The secondary, underlying, reason for my being a late bloomer for Presbymergence, is the suspicion I hold for denominationally centered renewal movements. I, like many of you, have connected to the PC(USA) late in life for reasons that I can understand and ones I don’t know (how/why God and God’s new creation have conspired to bring me here, is still being discovered). Here are a few I have begun to articulate

1. because of the utility of the reformed articulation of faith practices (tangling Word, Sacrament, & Shape)

2. the polyvalence of a book of confessions (tangling many people/contexts)

3. the dialectical tension between tradition’s handing over of belief and the openness of conscience (tangling past/future with the need to act generatively now)

But I must confess I’m brutally pragmatic about these things. I’m not so sure that being tangled to some “good thing” that does not accomplish its end, is actually that “good”. At the Mainline Emergent/s thing I learned a bit more about this. We Presbyterians PC(USA)ers share many of the same blind spots and benfitted from Cooperative Baptist Fellows and Episcopalians, etc sitting next to us. I also learned that all the fruit the Mainline Emergent/s event brought, was intended for then; for that day/week/season. The future of missional communities in the way of Jesus will continue to necessitate the cross-pollination of the institutionally encrusted and naive, but cannot center on the cross-breading of the two. Emergence implies a comming anticipated newness, not a calculated hybrid. And so to preserve the generative and timely ethos of the Mainline Emergent/s event risks forming yet one more special interest group within the denomination and risks totalizing the naive or encrusted. In short, our dreams and realtionships get tangled up in helping the church, instead of edifying the church in her task to join the transformation of God’s world.

In the seven months I’ve been at Church of St.

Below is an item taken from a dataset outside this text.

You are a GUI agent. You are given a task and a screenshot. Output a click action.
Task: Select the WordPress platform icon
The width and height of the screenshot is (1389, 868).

Andrew I have begun to learn the need for my colleagues here to know what will happen to “their our thing”. The existence of an established entity creates an inertia toward seeking the future of its establishment. The church, PC(USA) included, must continually give itself away to God’s creation, as Christ has for us all. I have my vows and tangles within this congregation, and the Presbyterian church. To truely serve with energy, intelegence, imagination, and love, I (and you) need more than the PC(USA), we need all of the church, and even beyond the church where the Spirit is moving and regenerating…
BUT, I’ve been reading the site and enjoy what I see. I am usually the last kid to jump in the pool or the river, but eventually I get in all the way and laugh and play. So, all that being said, I’m in. I hope that we can together seek the future of Presbyterianism God’s creation, utilizing all of creation the Reformed tradition that might be of help- and not the other way around.